The task
Copy out the memory dump write-up from "During a particular" down to "doing Multiple Things?", swapping "module" for "component" throughout.

··· Document

During a particular memory dump, I stummbled upon a Wait Call originating from multiple calls from a dll.   This dll was.... actually an un-used dll, whose features were actually no longer supported by that version of application (it was upgraded a year or two ago by a different company).  


(Note: I blured out the details of the module because I didn't research if the issue was with the module or was because it was running on an incompatible version)

Although, once again, not the cause of the original issue I was looking for, I removed this unnessary module to help with performance in general.   There really is no need to have pipelines linked to dlls whose features do not even exist in that version of software.   

So, I continued along my path of looking into the memory dumps.  #downtherabibithole

Rabbit Hole #4: Single User doing Multiple Things?

One day, I managed to create a memory dump when the Live website was performing horribly and spinning.   

And I noticed something strange....

I opened it in DebugDiag and saw there were a few instances where there were a lot of calls, about 20 to 30, from the same Session ID sitting in the memory dump.    While the other Session IDs did not have nearly this amount.    They had maybe between 3 and 8.   

Looking into these large quantity of requests, I noticed that majority of the calls were multiple calls again and again.

······
··· Dataset content

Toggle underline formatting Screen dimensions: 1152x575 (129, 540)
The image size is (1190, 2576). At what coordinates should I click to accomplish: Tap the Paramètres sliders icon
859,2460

······
··· Dataset content

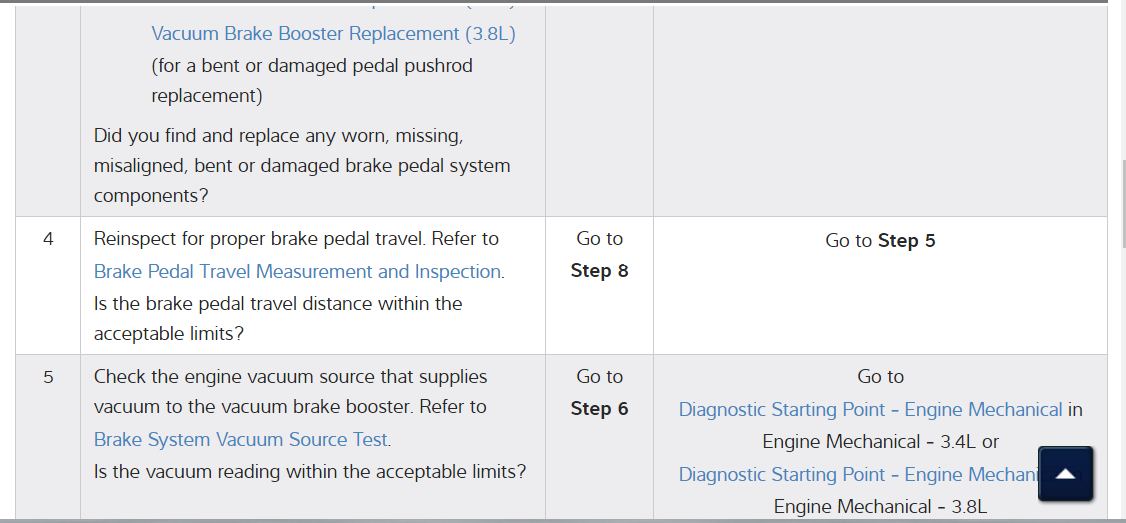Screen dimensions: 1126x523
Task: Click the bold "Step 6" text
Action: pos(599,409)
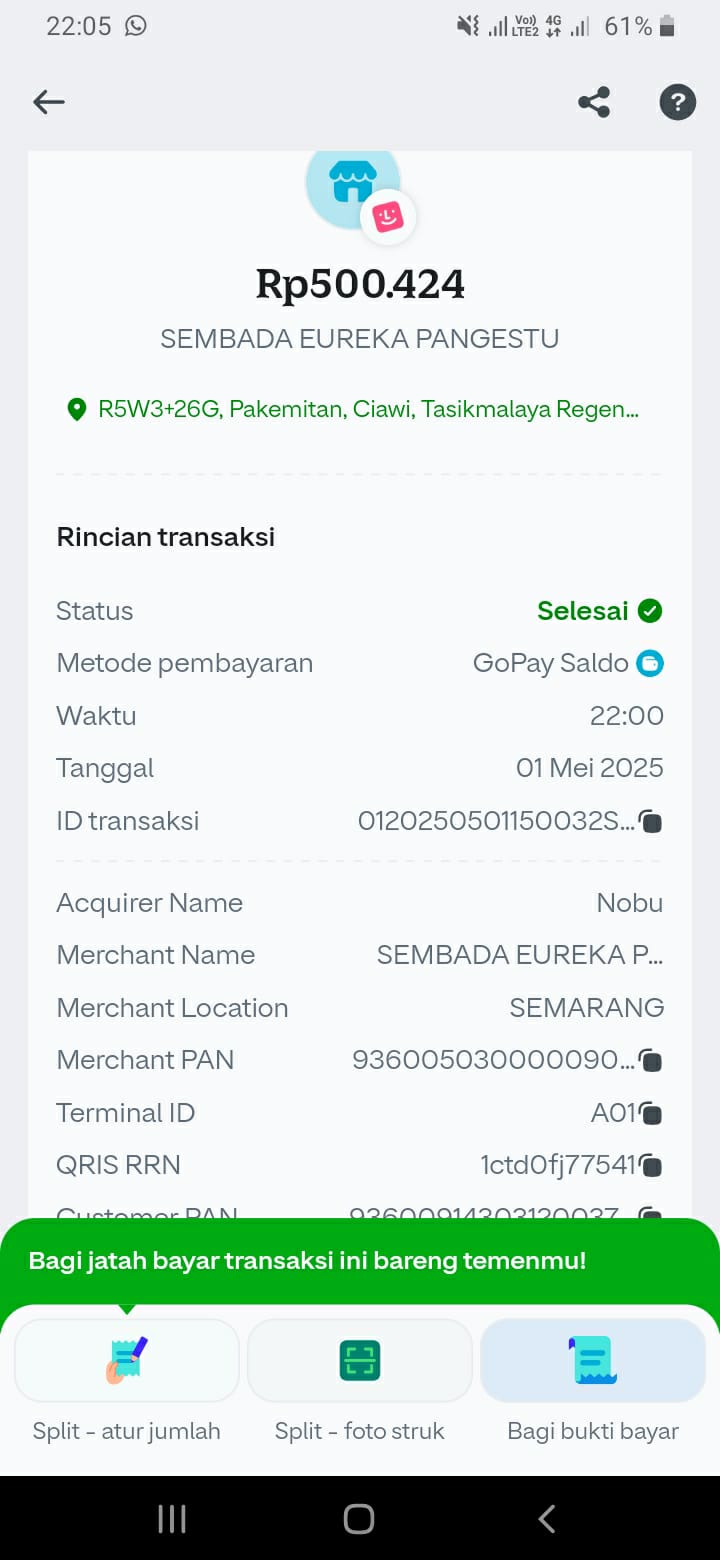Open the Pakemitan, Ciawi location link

······

Finished task
During a particular memory dump, I stummbled upon a Wait Call originating from multiple calls from a dll.   This dll was.... actually an un-used dll, whose features were actually no longer supported by that version of application (it was upgraded a year or two ago by a different company).  


(Note: I blured out the details of the component because I didn't research if the issue was with the component or was because it was running on an incompatible version)

Although, once again, not the cause of the original issue I was looking for, I removed this unnessary component to help with performance in general.   There really is no need to have pipelines linked to dlls whose features do not even exist in that version of software.   

So, I continued along my path of looking into the memory dumps.  #downtherabibithole

Rabbit Hole #4: Single User doing Multiple Things?